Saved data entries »

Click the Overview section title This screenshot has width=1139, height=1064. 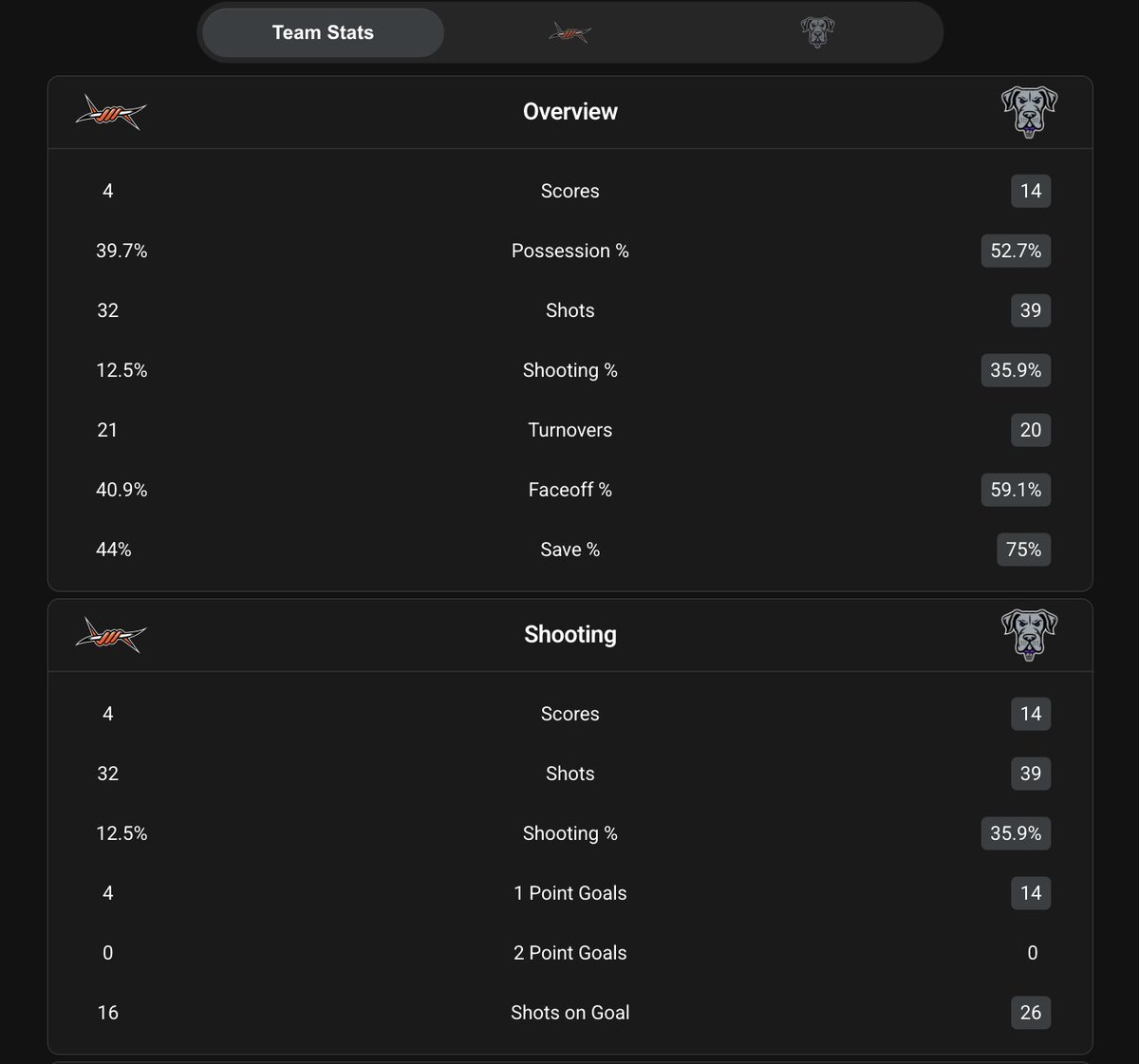coord(570,111)
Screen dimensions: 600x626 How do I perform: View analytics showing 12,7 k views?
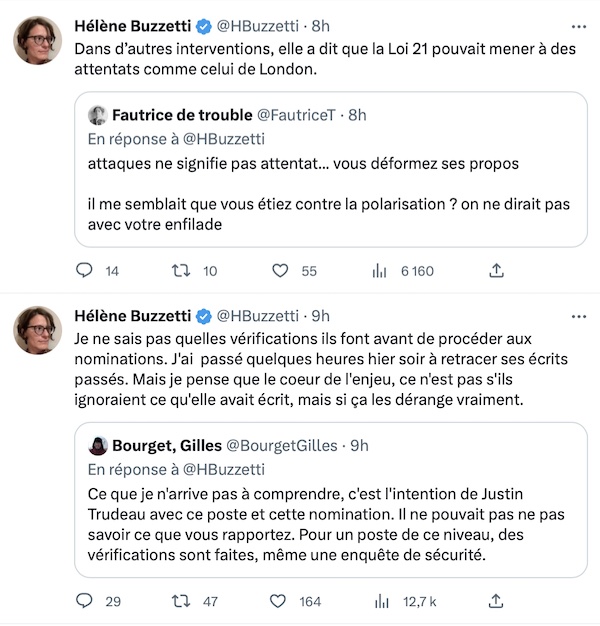pos(381,601)
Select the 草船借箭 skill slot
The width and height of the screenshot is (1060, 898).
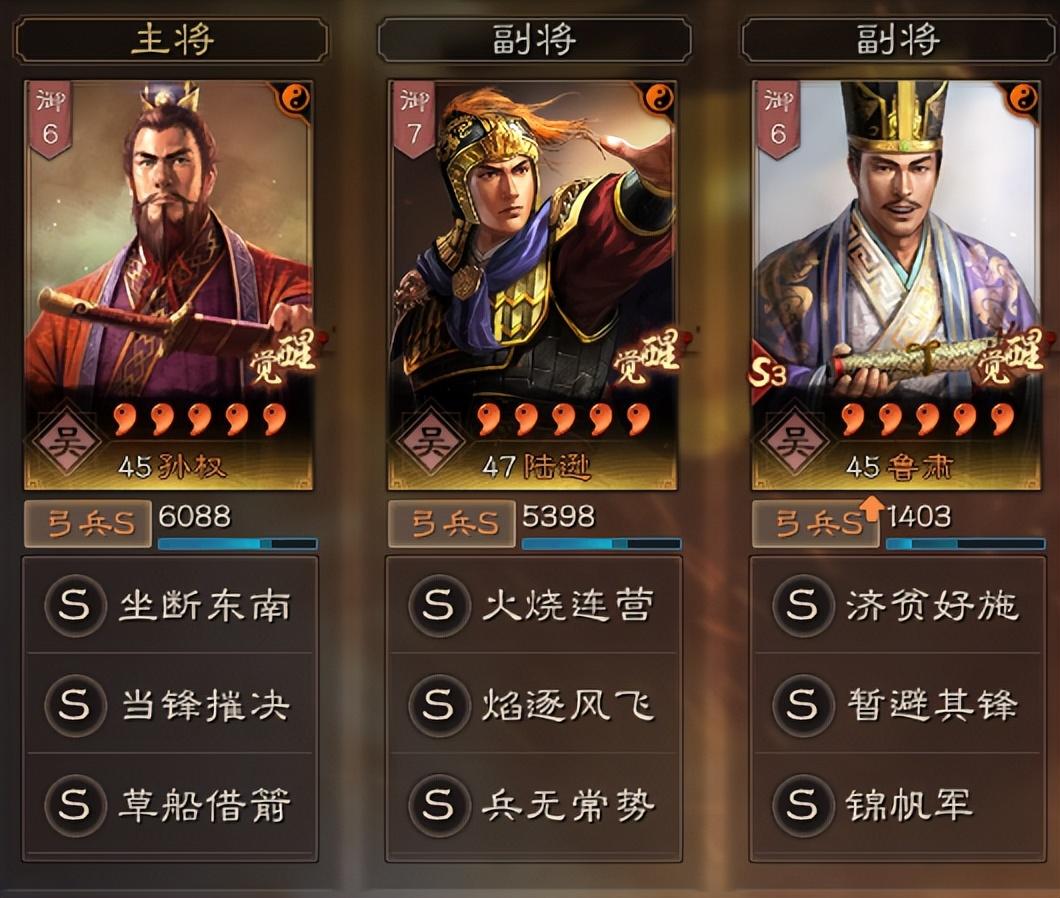click(x=170, y=806)
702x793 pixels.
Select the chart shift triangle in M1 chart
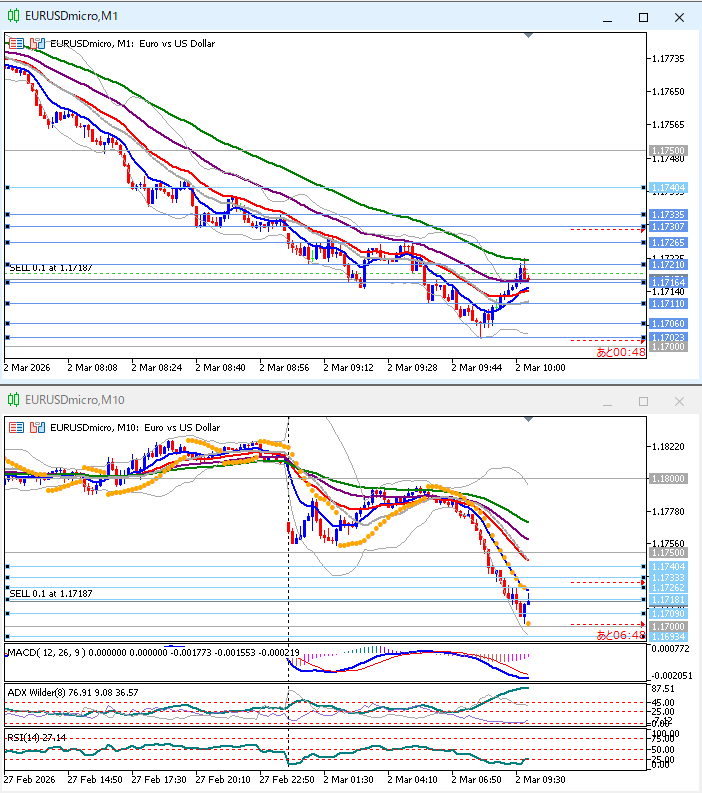528,35
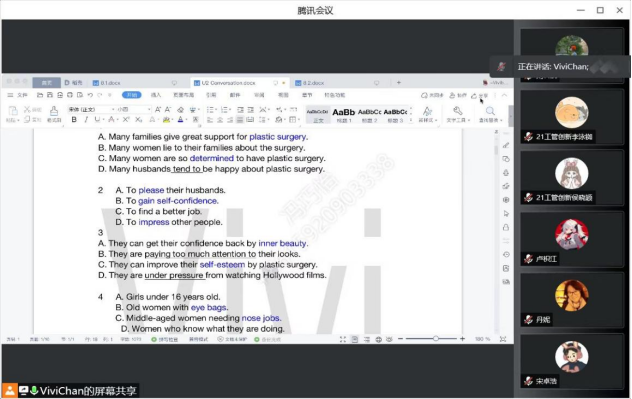
Task: Click the new tab plus button
Action: 399,83
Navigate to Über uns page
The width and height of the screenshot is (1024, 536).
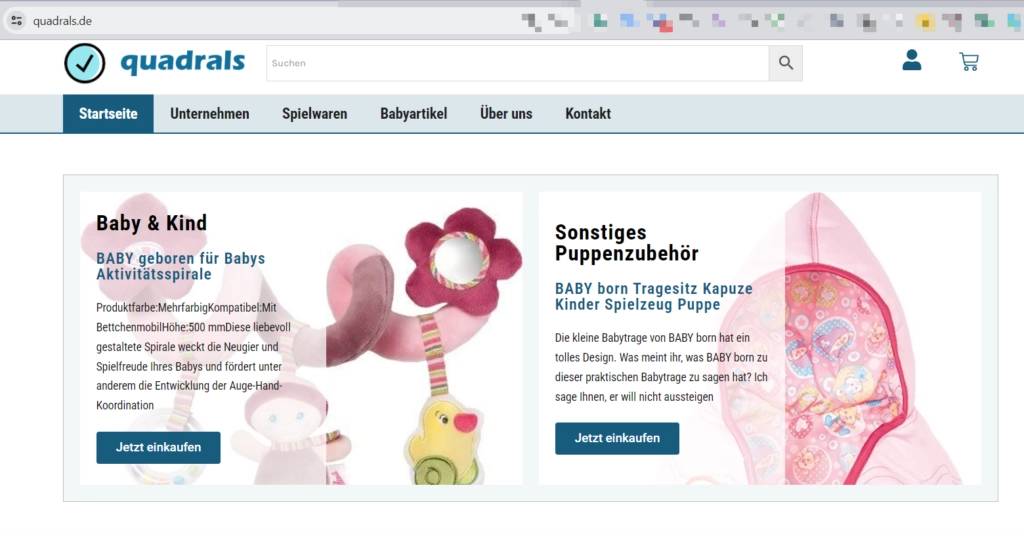tap(506, 114)
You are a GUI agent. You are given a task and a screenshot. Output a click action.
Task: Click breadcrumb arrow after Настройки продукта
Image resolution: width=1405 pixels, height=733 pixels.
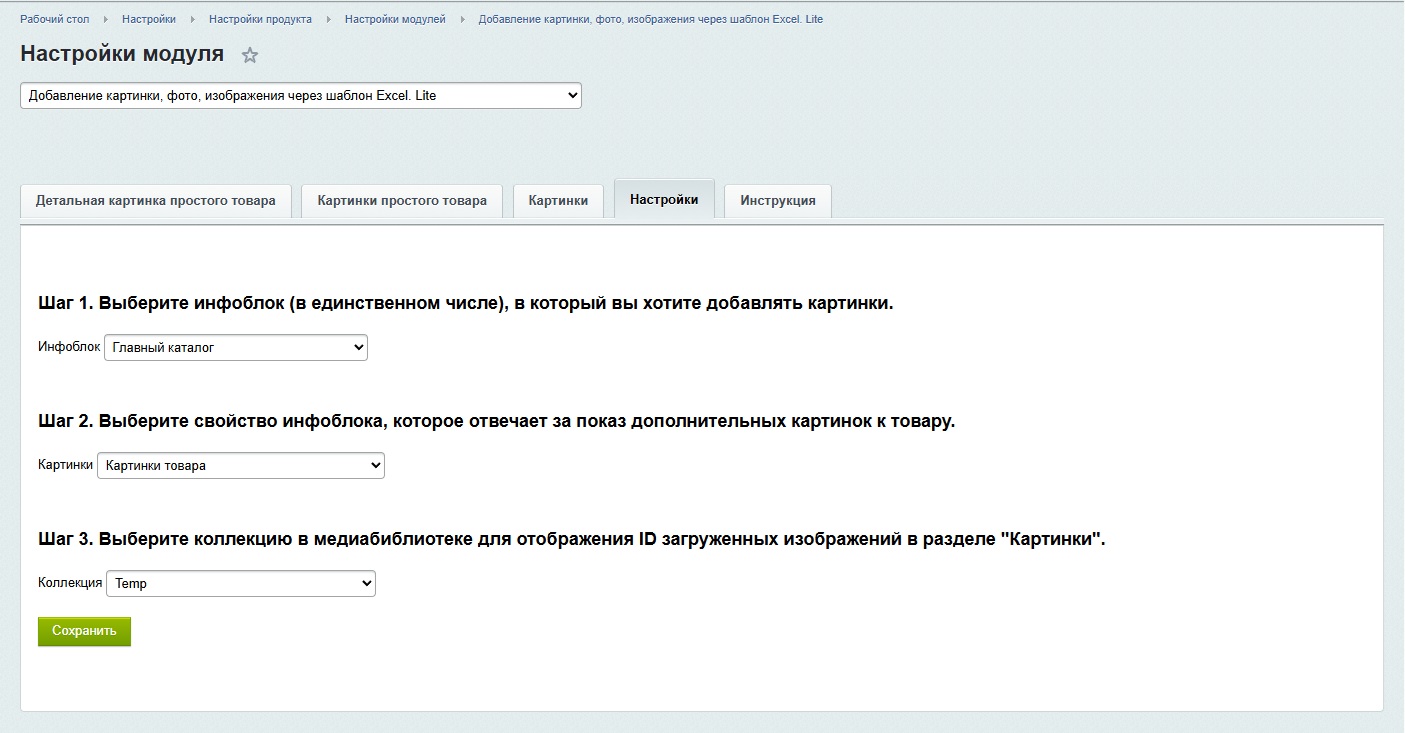[328, 19]
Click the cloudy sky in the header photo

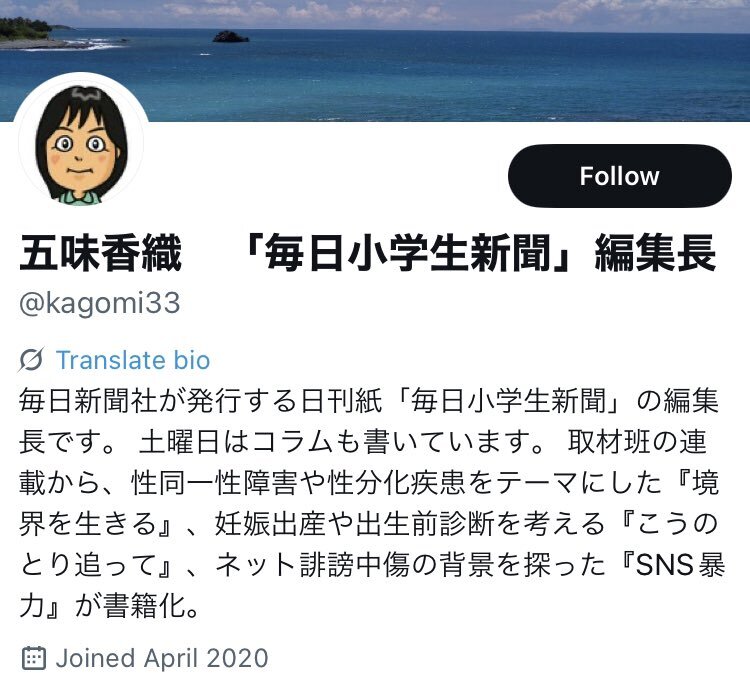[375, 13]
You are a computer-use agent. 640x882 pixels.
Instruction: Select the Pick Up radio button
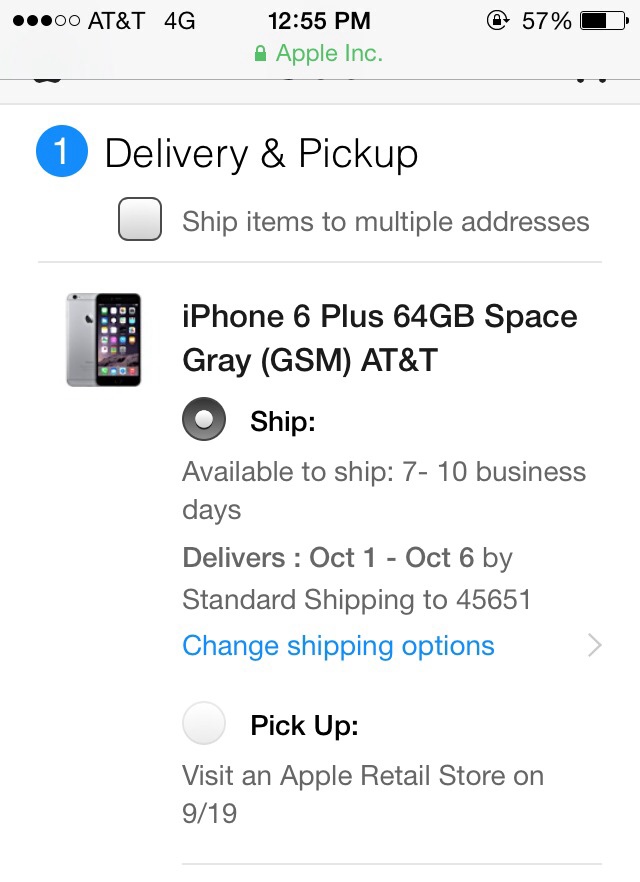(x=204, y=724)
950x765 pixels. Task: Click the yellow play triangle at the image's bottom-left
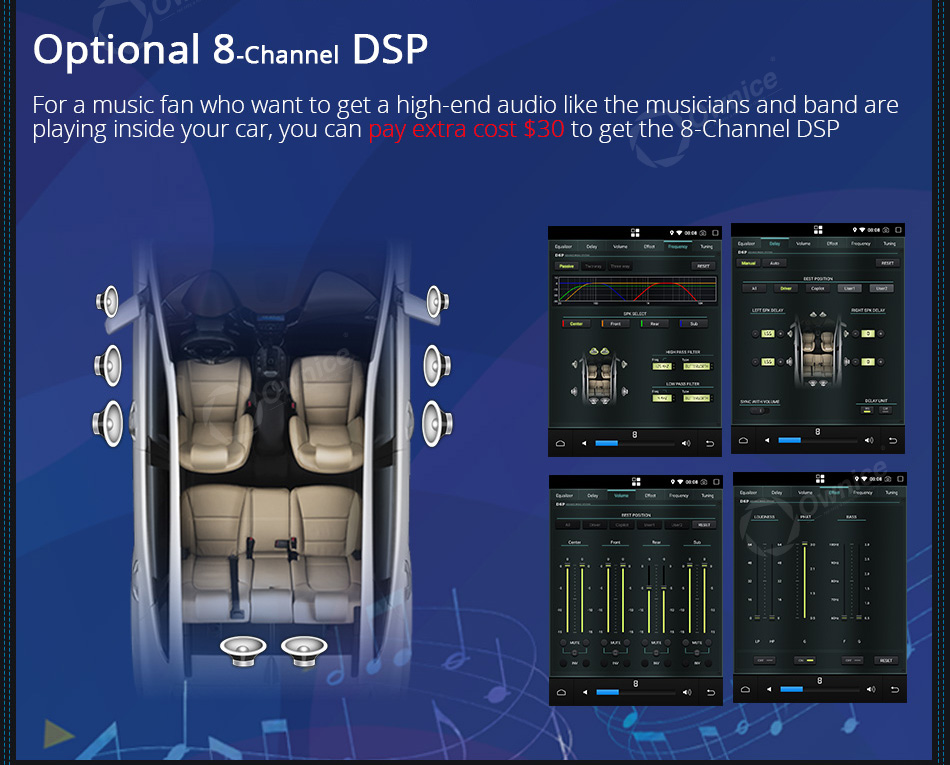pos(58,734)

Work order » Look through the records for the word "agent". Every line that has it should be copied.

Exercise answer »
You are a GUI agent. You are given a task and a screenshot. Output a click action.
You are a computer-use agent. 640x882 pixels.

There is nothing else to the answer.